Updated March 29th 2025, 21:42 IST
Passive Income Ideas: Creating a regular monthly income is the priority for most, especially those looking to achieve financial security or retirement planning. There are plenty of investment opportunities in India that can fulfil this requirement. They vary from low-risk schemes approved by the government to market-linked schemes.
Here is the list of the top 10 investment schemes to help obtain a regular monthly income:
Post Office Monthly Income Scheme (POMIS) is a government-backed scheme. It's ideal for cautious investors seeking regular income. POMIS gives you a 7.4% per annum interest rate (monthly payout) for a term of five years. You can invest up to Rs 4.5 lakh as an individual or Rs 9 lakh as a joint holder. The minimum investment is merely Rs 1,500.
Long-term government securities are a safe method of earning a steady income. They have maturities of five to 40 years. These securities make monthly interest or coupon payments as determined by the government. That makes them suitable for those who wish to retain their capital while receiving a steady income.

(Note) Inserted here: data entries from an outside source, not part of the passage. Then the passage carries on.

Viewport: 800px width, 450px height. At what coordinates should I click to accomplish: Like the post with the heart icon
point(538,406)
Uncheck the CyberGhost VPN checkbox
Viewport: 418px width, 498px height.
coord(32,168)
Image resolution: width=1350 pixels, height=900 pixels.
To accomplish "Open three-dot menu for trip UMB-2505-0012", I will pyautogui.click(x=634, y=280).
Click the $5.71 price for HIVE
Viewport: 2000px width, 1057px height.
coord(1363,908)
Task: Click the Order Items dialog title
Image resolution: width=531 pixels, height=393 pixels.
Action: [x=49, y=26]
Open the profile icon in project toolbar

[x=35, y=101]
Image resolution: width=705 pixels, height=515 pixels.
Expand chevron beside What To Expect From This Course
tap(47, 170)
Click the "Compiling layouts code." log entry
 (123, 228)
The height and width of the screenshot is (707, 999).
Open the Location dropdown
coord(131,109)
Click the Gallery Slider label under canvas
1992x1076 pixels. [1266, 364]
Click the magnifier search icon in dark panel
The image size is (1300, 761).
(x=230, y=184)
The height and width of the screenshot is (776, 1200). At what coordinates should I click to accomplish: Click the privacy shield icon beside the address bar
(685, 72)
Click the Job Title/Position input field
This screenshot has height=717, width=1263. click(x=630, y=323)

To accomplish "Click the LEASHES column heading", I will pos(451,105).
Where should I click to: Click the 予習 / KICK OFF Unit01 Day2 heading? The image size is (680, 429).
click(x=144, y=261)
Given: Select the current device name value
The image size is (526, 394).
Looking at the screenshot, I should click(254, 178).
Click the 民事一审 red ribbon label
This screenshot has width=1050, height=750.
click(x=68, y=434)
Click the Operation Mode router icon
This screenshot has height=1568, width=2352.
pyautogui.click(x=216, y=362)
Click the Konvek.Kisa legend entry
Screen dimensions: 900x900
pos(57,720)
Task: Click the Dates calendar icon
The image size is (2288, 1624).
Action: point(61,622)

Non-banking financial companies (NBFCs) and housing finance companies' corporate deposits can earn high interest rates. They have more convenience than bank deposits but are less safe. You must ensure the health and credibility of the firm before investing.
Monthly Income Plans or MIPs are mutual funds that invest predominantly in fixed-income products with a minuscule exposure to equities. Though returns are based on the performance of the markets and are not certain, MIPs also have growth and dividend plans. They're suited for those who are ready to accept moderate risks for increased returns.
The Pradhan Mantri Vaya Vandana Yojana (PMVVY) is a government-sponsored scheme for senior citizens. It provides a fixed 7.4% annual interest rate for 10 years. Depending on how you want to receive your payments (monthly, quarterly, half-yearly or annually), you receive regular annuity payments. That guarantees financial security post-retirement.
Life insurance plans with savings components offer guaranteed monthly payouts after the maturity period. Alongside income, they provide financial protection for your family. These plans are a reliable choice for balancing security and income.
Systematic Withdrawal Plans (SWPs) enable you to withdraw a fixed sum from your mutual fund investments at regular intervals. That puts you in charge of your returns. SWPs are suitable for investors who have fluctuating financial requirements—be it steady income or systematic withdrawals.
For investors with higher risk tolerance, equity share dividends provide a combination of monthly returns and long-term capital appreciation. Investors can achieve steady income by creating a diversified stock portfolio with high dividend-yielding stocks. Dividends, however, are subject to company profits and are not assured.
Insurance company annuity plans offer secure monthly income, and hence are a great option for retirees. Depending on the plan, income can be drawn as soon as a lump sum is invested (immediate annuity) or after a certain period (deferred annuity). Although safe, these plans are usually charged with fees and are taxable.
Senior Citizen Saving Scheme (SCSS) is a wonderful choice for seniors over 60. It pays an 8.2% interest annually, paid out in four equal parts every quarter for five years. You can invest up to Rs 15 lakh in banks and post offices. However, the interest you get will be taxable depending on your income tax bracket. That makes SCSS a safe bet for pensioners who seek financial security.
Disclaimer: The views expressed in this article are purely informational and Republic Media Network does not vouch for, promote or endorse any opinions stated by any third party. Stock market and Mutual Fund investments are subject to market risks and readers are advised to seek expert advice before investing in stocks, derivatives and Mutual Funds.